Tax havens are having a bad time. Most of us, not among the richest of the world who have secret accounts at Swiss banks, feel that it’s a good thing that governments are now chasing after taxes that were evaded. Among major tax havens, Switzerland is having a really tough time at the moment. Some Swiss let their feeling known that they are unjustly blamed for someone else’s problems. Like some members of the Liechtenstein princely family, one Swiss MP has publicly compared the German Finance Minister to a Nazi.
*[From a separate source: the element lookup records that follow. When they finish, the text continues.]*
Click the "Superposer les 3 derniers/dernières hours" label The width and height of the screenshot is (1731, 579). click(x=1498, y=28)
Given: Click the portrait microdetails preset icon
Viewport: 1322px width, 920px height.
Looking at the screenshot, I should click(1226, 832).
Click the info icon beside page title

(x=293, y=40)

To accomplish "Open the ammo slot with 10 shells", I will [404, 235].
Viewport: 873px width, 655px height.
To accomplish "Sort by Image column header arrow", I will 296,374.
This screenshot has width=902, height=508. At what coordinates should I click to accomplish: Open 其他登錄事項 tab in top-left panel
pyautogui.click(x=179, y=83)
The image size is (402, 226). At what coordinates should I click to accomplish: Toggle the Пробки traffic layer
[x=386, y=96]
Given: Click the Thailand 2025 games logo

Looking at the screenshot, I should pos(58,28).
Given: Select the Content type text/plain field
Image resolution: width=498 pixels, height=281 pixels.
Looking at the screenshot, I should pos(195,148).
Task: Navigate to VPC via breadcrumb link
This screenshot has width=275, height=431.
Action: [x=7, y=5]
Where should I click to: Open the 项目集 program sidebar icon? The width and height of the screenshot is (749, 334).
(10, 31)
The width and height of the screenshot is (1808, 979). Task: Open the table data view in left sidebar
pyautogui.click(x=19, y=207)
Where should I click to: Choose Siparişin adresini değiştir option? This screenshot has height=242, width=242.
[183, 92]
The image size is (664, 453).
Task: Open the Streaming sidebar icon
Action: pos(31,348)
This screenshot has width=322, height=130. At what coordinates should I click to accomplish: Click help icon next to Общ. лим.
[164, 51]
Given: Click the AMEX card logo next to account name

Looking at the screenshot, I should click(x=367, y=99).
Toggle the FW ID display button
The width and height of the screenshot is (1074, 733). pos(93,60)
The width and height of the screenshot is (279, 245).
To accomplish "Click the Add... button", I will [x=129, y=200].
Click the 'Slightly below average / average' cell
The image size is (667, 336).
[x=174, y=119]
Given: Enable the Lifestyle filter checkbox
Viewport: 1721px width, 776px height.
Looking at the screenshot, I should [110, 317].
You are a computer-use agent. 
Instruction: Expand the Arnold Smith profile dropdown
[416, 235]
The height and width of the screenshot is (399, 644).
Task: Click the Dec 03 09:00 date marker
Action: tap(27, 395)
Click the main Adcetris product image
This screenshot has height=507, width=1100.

For most people and their imagination, Switzerland is a nice and beautiful country dominated by snow-capped mountains and littered with lakes, which produces good chocolate and watches. So the country is a place that many would like to visit: how about its inhabitants and human institutions? Unfortunately for the Swiss, they have not been enjoying a good reputation for some time. Switzerland’s ambiguous role during the Second World War with respect to the Nazi loot has done much damage. Its politics, byzantine to outsiders, has been giving impression that the Swiss are voting in pretty nasty and openly racist politicians.
The Swiss will face more probes and scrutiny from prying outsiders, and perhaps it will be the end of their current banking system based on secrecy and trust. Switzerland is in a lose-lose situation: avoid scrutiny to see its reputation farther tarnished, or accept scrutiny to lose its banking clients. Best to concentrate on chocolate and watches, and perhaps soldiers.